» LISTED RECORDS:
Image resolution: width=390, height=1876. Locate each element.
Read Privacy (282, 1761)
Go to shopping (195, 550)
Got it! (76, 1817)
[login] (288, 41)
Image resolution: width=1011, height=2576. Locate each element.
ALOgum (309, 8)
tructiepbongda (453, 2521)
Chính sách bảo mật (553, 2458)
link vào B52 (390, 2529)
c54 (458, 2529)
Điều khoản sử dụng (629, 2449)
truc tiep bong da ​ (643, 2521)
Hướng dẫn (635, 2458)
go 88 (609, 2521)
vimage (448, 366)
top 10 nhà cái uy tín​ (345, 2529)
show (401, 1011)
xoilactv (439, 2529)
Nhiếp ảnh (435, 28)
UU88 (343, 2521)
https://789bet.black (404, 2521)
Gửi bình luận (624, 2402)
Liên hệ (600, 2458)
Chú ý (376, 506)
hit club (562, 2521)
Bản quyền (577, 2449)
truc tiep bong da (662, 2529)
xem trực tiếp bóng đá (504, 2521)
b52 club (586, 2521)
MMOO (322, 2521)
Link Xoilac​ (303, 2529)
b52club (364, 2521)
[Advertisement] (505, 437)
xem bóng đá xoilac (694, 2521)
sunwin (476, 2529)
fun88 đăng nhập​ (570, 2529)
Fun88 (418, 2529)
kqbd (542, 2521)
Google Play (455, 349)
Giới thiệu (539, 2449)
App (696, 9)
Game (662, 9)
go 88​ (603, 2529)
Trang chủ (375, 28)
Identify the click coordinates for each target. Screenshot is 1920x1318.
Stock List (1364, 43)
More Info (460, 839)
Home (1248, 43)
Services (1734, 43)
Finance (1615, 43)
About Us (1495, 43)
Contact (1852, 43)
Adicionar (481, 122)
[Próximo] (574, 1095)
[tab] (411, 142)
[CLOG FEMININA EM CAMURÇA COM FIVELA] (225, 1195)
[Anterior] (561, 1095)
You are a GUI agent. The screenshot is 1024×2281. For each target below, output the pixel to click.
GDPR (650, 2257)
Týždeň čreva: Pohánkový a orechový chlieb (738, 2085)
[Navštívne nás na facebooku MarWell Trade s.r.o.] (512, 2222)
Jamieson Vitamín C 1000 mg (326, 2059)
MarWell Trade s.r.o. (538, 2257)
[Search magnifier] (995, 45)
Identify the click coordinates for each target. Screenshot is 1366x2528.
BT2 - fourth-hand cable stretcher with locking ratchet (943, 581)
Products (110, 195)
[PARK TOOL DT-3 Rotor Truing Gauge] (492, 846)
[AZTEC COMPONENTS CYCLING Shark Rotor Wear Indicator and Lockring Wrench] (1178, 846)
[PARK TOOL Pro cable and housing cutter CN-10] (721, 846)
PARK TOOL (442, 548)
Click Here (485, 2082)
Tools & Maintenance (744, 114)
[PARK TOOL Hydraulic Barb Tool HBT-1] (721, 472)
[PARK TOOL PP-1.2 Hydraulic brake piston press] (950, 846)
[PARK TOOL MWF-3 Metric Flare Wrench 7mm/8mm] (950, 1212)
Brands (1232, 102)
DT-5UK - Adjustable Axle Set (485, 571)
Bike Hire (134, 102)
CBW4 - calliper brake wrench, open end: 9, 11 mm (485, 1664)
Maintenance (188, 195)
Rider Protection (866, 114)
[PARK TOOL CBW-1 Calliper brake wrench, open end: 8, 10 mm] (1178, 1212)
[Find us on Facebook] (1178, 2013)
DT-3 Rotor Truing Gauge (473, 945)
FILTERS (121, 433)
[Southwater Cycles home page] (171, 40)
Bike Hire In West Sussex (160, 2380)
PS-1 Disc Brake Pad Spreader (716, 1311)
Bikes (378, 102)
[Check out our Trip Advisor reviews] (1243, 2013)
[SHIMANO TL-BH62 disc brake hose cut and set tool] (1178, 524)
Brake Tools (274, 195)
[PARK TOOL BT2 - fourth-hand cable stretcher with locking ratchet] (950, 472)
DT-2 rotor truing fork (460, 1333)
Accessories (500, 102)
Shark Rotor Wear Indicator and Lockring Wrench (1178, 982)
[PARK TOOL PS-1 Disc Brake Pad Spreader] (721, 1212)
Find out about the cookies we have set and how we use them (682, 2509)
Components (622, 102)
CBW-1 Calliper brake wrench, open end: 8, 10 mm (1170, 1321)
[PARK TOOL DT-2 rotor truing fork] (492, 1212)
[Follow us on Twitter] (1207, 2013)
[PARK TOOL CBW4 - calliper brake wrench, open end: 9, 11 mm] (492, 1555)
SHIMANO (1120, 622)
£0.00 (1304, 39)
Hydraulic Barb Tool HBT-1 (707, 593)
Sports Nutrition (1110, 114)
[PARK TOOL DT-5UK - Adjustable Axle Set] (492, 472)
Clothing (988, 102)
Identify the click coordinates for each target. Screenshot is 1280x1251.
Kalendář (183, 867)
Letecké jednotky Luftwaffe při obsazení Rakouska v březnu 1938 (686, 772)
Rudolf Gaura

» DIRECTIONS: All lines from the one that holds "Screenshot is 1280x1251." through the end of the records are to be returned exactly, including both boundary lines, and no others.

» WRITTEN SOLUTION:
Identify the click coordinates for each target. Screenshot is 1280x1251.
Kalendář (183, 867)
Letecké jednotky Luftwaffe při obsazení Rakouska v březnu 1938 (686, 772)
Rudolf Gaura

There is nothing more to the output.